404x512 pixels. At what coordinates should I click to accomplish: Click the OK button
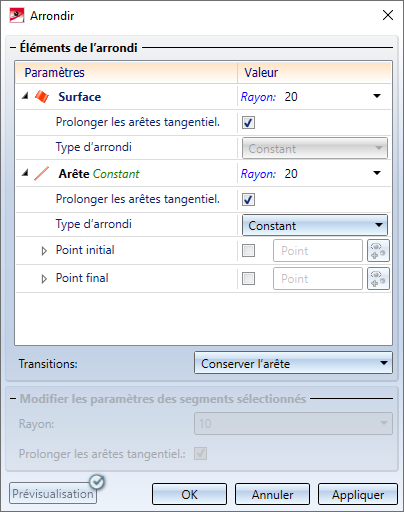189,494
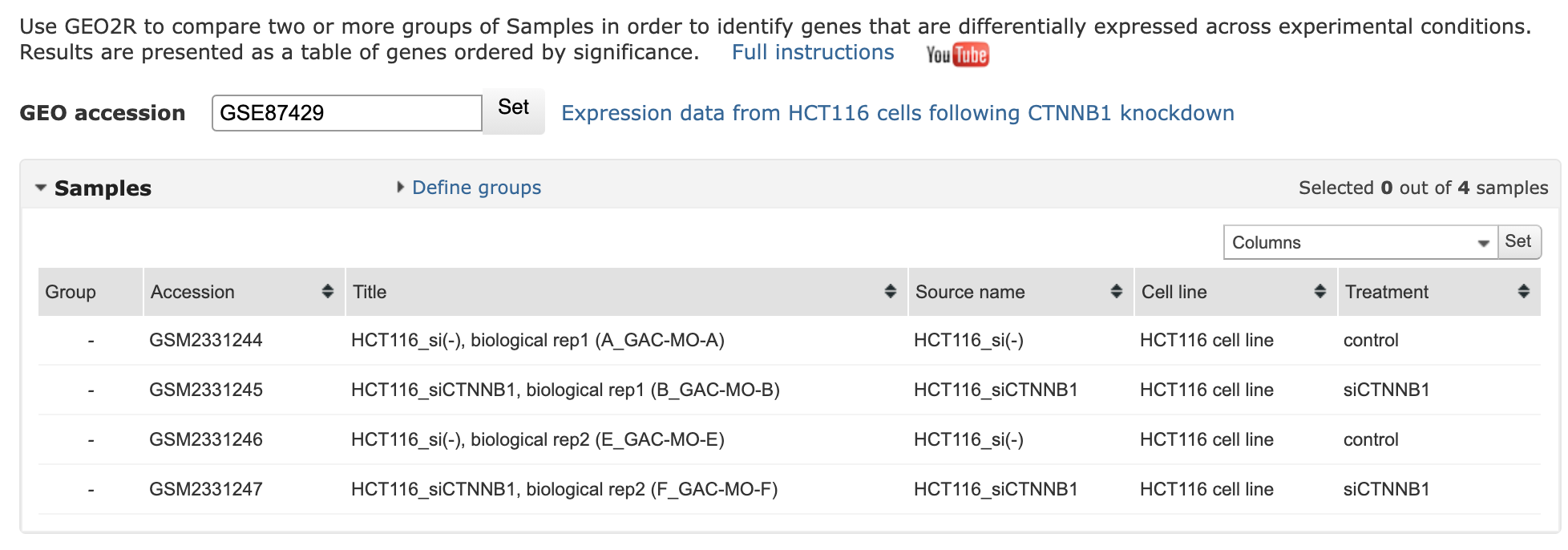Image resolution: width=1568 pixels, height=550 pixels.
Task: Open the YouTube video icon
Action: pyautogui.click(x=957, y=55)
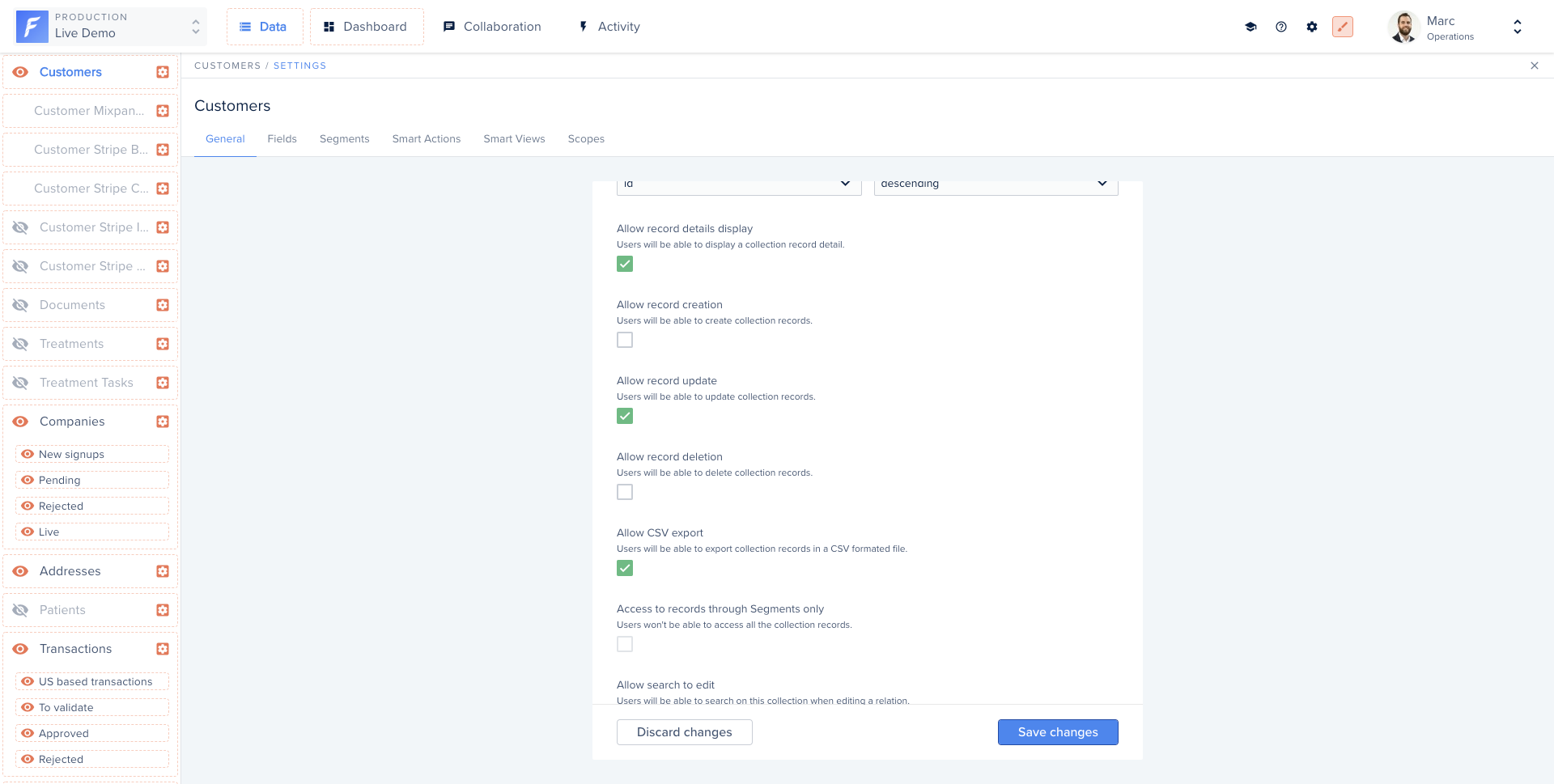Switch to the Smart Actions tab
The height and width of the screenshot is (784, 1554).
[x=427, y=139]
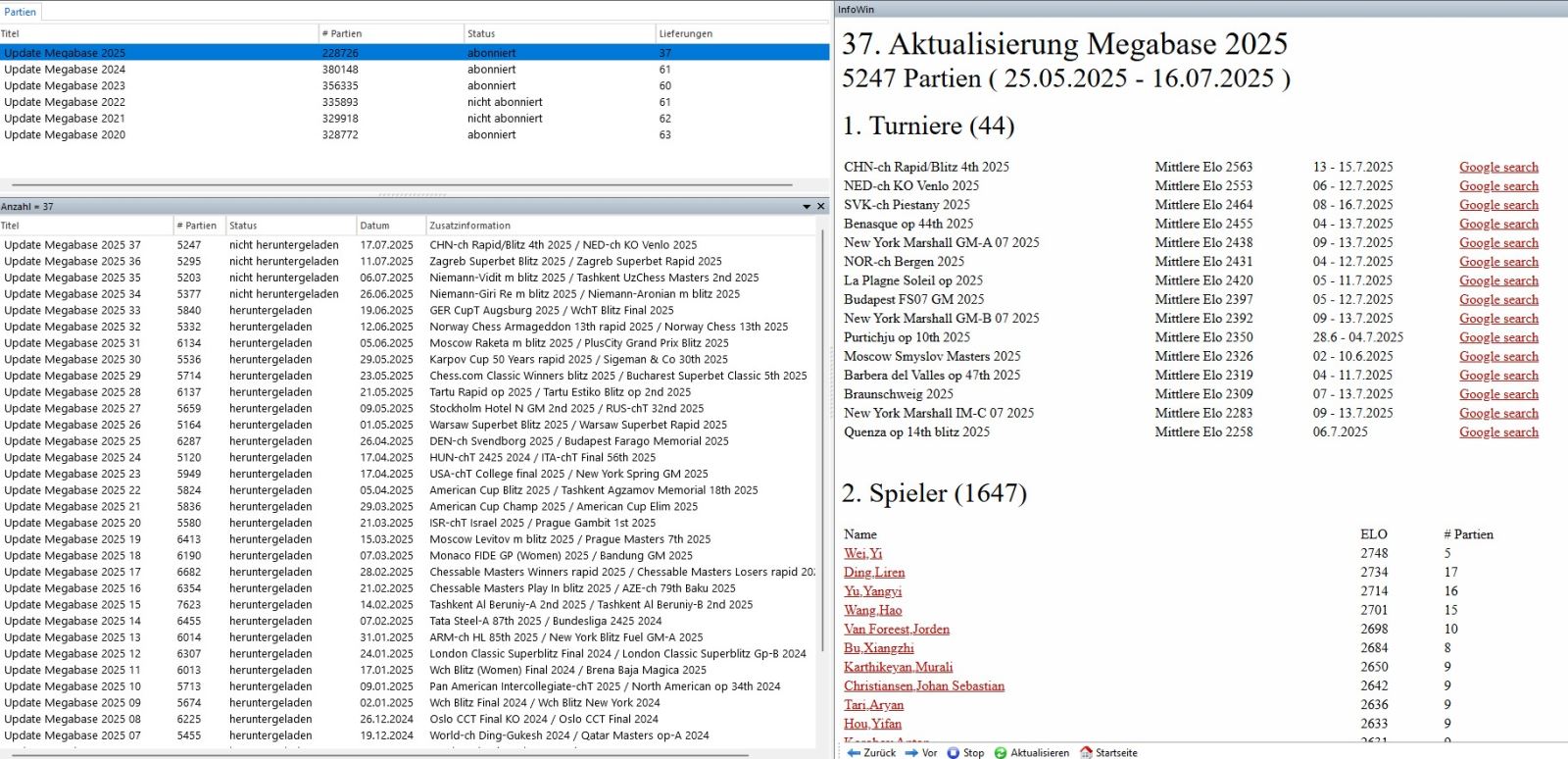This screenshot has height=759, width=1568.
Task: Click the Vor forward arrow icon
Action: [911, 752]
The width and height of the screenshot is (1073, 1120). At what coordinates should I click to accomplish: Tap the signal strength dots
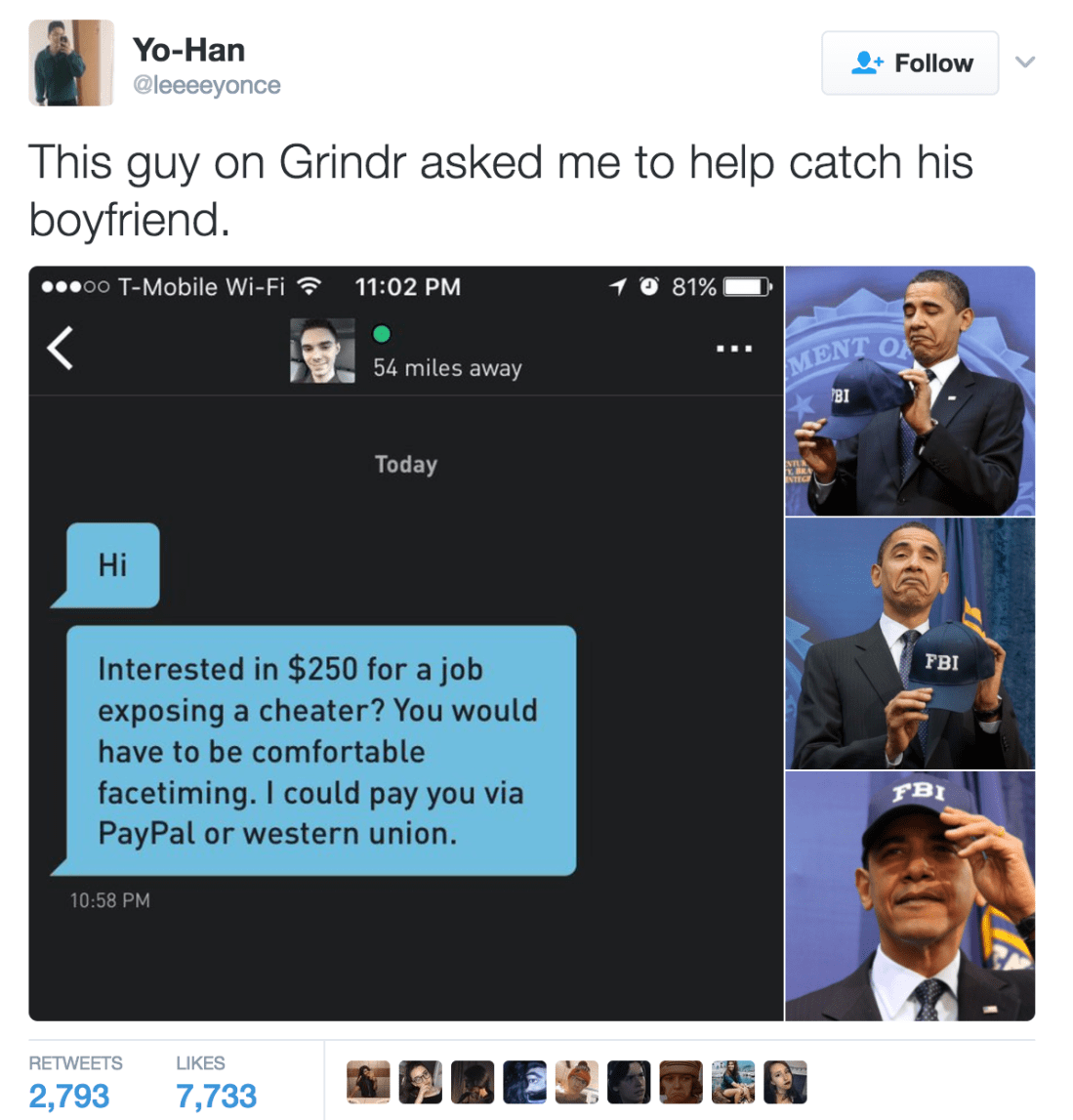click(75, 287)
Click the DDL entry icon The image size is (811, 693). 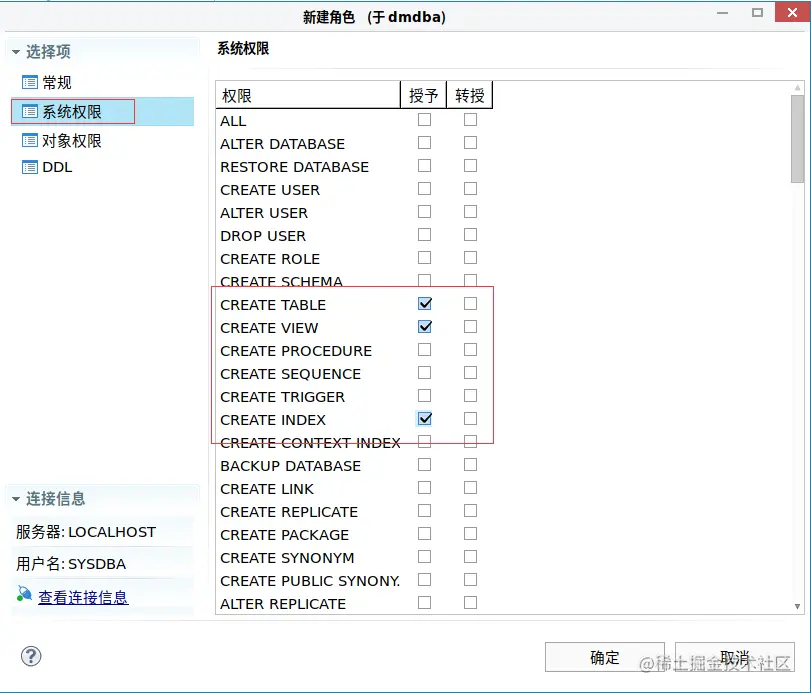pos(32,167)
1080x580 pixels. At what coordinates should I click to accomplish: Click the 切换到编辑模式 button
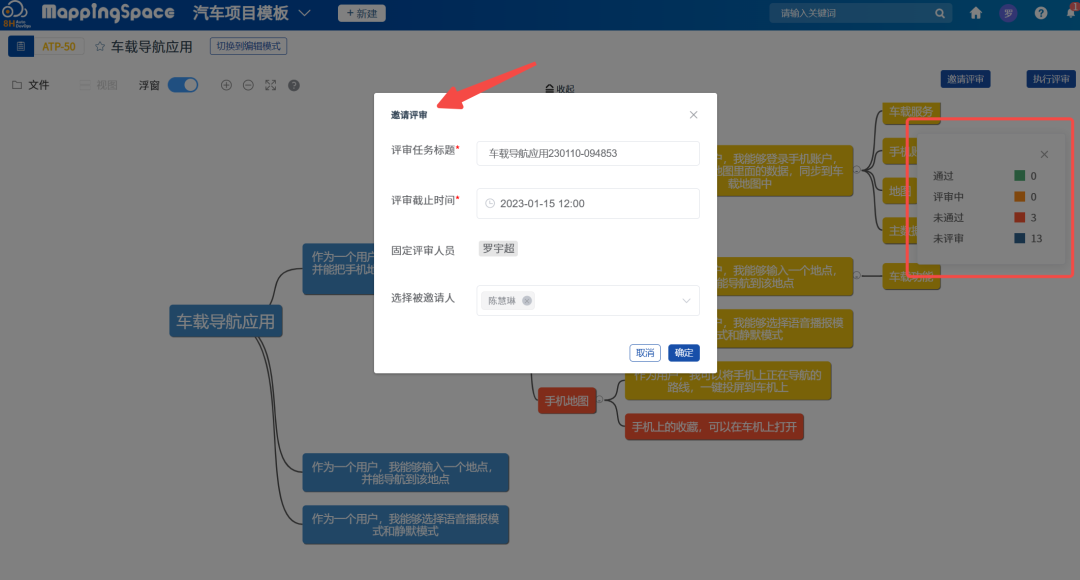coord(248,46)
━━━━━━━━━━━━━━━━━━━━
◆ YOUR GOAL ◆
Pictures are to be left out, and each line from the one that contains "1080x580 pixels. At" through the end of the listing is to be copied exactly.

◆ EXERCISE OUTPUT ◆
1080x580 pixels. At what coordinates should I click to accomplish: Click the 切换到编辑模式 button
coord(248,46)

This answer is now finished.